Tous deux se retrouvèrent en joue, séparés par la longueur de leur bras.

— Ce petit jeu commençait à m'ennuyer Granger. Mêles toi de ce qui te regarde.

Il baissa sa garde et se retourna. Elle n'allait pas l'attaquer dans le dos, il le savait, elle avait trop d'honneur pour ça.

— C'était toi n'est ce pas ?

Drago se figea. Était-il possible qu'elle ait deviné ? Avait-il réussi à se trahir en une seule soirée ? Granger poursuivit :

— C'est toi qui a hurlé cette nuit-là, cette créature t'a blessé n'est ce pas ? Est-ce que c'est toi qui l'a fait rentrer dans le château ? Qu'est ce que tu préparais Malefoy ? Tu voulais m'attirer dans un piège ?

La tension dans les épaules de Malefoy se relâcha, elle ne savait rien du tout. Il laissa même échapper un petit rire. Il tourna légèrement la tête vers l'arrière, pour qu'elle entende bien ce qu'il allait lui dire.

— Tout ce que tu racontes n'a aucun sens, t'es devenu complètement parano ma pauvre. On dirait bien que la guerre t'a grillé ton si précieux cerveau en fin de compte.

Il lui offrit un rictus moqueur, la regardant de haut en bas. Elle avait baissé sa baguette, le regard emplis de doute. Très bien. Il reprit de sa voix la plus froide :

— Maintenant fous moi la paix, je ne veux pas qu'on me surprenne avec une compagnie aussi médiocre.
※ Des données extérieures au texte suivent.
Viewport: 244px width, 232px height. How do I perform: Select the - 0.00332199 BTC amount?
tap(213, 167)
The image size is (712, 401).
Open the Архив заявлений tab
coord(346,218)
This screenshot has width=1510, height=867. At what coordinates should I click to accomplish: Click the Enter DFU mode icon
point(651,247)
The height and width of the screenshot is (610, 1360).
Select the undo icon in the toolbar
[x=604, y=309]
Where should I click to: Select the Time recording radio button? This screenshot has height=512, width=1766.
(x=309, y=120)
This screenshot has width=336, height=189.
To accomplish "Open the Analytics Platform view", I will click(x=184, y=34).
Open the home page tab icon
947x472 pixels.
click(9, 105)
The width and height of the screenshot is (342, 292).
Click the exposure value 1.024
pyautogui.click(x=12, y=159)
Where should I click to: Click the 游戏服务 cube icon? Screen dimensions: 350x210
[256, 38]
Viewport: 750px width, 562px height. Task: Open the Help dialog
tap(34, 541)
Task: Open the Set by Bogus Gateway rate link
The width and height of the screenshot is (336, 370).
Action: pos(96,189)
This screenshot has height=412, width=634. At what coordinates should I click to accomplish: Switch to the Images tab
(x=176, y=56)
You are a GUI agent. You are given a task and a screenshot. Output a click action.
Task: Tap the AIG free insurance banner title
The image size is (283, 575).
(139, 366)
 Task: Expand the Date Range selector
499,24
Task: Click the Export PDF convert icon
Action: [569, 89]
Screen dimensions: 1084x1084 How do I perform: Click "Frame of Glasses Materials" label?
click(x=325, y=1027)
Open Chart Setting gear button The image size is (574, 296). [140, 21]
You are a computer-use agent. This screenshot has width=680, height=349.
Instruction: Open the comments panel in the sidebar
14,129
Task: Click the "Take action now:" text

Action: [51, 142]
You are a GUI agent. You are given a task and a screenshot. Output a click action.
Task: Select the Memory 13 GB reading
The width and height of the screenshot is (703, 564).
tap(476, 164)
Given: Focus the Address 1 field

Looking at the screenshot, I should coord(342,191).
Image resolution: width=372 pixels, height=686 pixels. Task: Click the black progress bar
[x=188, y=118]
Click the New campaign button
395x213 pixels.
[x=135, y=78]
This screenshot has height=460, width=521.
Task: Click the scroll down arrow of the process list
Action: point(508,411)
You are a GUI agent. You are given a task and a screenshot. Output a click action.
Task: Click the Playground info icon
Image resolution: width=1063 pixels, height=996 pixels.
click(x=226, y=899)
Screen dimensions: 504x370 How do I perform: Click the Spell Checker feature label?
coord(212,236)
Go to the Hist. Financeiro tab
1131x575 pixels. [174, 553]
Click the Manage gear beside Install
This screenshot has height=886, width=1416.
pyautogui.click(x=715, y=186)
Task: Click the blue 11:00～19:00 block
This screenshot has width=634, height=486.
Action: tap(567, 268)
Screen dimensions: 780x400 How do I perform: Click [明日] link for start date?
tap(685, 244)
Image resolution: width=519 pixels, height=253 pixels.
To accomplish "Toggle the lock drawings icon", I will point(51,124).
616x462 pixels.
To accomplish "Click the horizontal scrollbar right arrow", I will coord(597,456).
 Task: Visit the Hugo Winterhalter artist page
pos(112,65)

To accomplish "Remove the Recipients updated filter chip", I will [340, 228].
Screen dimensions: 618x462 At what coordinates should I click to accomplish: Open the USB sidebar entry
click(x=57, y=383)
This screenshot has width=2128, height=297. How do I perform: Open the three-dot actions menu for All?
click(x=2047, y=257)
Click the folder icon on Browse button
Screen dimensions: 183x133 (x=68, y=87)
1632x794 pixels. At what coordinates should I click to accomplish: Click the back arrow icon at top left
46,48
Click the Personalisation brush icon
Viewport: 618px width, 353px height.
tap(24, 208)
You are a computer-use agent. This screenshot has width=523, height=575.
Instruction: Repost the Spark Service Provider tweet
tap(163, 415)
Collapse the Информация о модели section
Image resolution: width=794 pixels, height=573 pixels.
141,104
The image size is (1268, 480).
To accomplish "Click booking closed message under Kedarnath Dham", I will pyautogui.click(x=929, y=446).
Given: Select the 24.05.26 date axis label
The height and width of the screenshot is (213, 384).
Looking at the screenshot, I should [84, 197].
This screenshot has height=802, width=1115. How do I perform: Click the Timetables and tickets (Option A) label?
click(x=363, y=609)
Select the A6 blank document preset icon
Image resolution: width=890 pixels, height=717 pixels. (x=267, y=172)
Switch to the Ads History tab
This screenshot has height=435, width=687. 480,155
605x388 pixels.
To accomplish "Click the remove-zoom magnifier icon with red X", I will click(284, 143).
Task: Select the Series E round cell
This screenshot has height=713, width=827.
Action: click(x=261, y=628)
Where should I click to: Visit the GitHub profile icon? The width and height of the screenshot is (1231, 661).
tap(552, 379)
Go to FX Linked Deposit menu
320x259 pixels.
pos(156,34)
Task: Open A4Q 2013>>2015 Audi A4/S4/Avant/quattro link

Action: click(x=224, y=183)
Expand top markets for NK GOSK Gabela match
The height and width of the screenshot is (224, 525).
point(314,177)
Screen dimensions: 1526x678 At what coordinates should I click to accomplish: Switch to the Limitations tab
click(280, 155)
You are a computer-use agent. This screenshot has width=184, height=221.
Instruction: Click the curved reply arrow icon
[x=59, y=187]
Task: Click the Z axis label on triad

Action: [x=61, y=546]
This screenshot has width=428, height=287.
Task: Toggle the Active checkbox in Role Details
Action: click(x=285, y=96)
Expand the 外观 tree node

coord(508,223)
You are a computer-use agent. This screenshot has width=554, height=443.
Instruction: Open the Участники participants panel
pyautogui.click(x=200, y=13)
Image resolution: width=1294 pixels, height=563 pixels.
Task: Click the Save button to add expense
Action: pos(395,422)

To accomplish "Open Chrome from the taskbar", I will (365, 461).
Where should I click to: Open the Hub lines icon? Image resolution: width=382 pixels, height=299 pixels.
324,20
Les yeux de Granger devinrent noirs de haine. Il perdait des points pour son plan de « séduction », mais à ce moment il s'en fichait. Il était tellement bon de la voir se mettre en rogne et de la remettre à sa place.

— Je découvrirais la vérité sale fouine ! Et si j'apprends que tu as mis en danger les élèves de ce château, je peux t'assurer que tu n'en sortiras pas indemne.

— C'est ça...

Et il traversa le rideau de lierre sans un regard de plus pour son ennemie de longue date.